JobKeeper Leaves Tourism Businesses Behind

7 April 2020

Tourism Council WA has been inundated by concerns from small and regional tourism businesses that they will not be eligible for the JobKeeper payment.

The JobKeeper payment has been widely well-received by the industry to keep businesses afloat and staff employed during the downturn. However, Tourism Council WA CEO Evan Hall said many tourism businesses were seasonal and may not be eligible to receive the JobKeeper payments. 

“Seasonal tourism businesses do not work every month of the year, and in many cases seem to be disqualified from claiming JobKeeper payments for their employees,” Mr Hall said. 

The impact of COVID-19 had been most keenly felt by seasonal businesses in the North West and Coral Coast, including whale shark tour operators and businesses in Broome, Kununurra and the Kimberley.

“Tourism businesses, particularly in the North West, have been decimated as bookings for their peak season are cancelled. At the same time, they are being asked to process refunds with cash they don’t have,” Mr Hall said.

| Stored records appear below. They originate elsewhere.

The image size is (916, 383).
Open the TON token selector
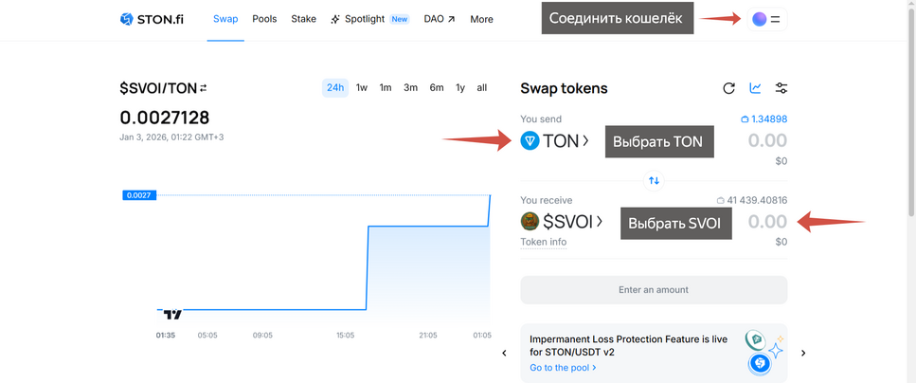pyautogui.click(x=555, y=141)
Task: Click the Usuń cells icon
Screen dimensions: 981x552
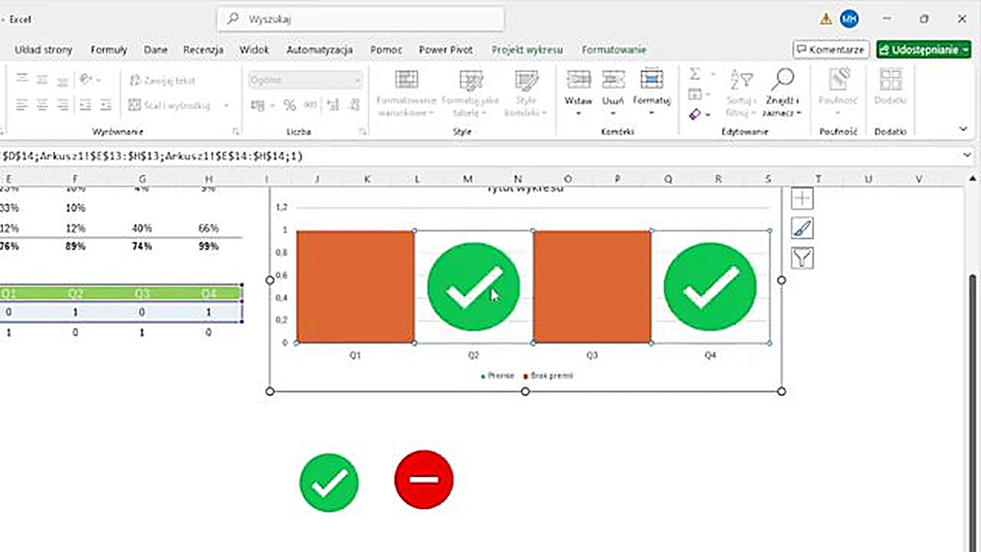Action: (613, 80)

“They are not eligible for JobKeeper payments because their employees were due to start for the peak season in April, or are casuals who have not been engaged for a whole 12 months as their season only runs for 6 – 8 months.

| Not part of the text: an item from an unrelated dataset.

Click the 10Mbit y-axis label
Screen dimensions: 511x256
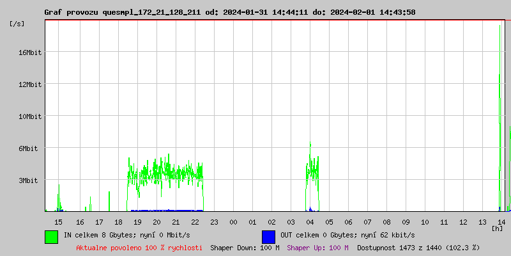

“These seasonal businesses have just come out of off-peak season where there is no income, and have invested everything into their upcoming peak season – it is highly likely many of these businesses will not survive.”

Mr Hall called on all Western Australian Members of Parliament to ensure the JobKeeper legislation allowed for seasonal tourism businesses and small mum-and-dad operators to get full income support for everyone who used to work in the business.

“The advice has been that the ATO may be flexible and provide exemptions for some businesses, but we need certainty on whether or not they will be eligible,” Mr Hall said.

“These businesses need to decide today if they are going to employ staff tomorrow assisted by a wage subsidy they may or may not receive in May. They cannot afford to wait until May to find out if they are eligible.”

Mr Hall said there were other businesses which had fallen through the cracks and may not be eligible for JobKeeper payments.

“Many small tourism businesses operate as partnerships or trusts – it appears only one person in the trust or partnership can receive the JobKeeper payment, leaving mum-and-dad operators with only one JobKeeper income for two or more people,” Mr Hall said.

A recent industry survey revealed 57 per cent of businesses had ceased operations and gone into ‘hibernation’, with 42 per cent still trading but with drastically reduced operations.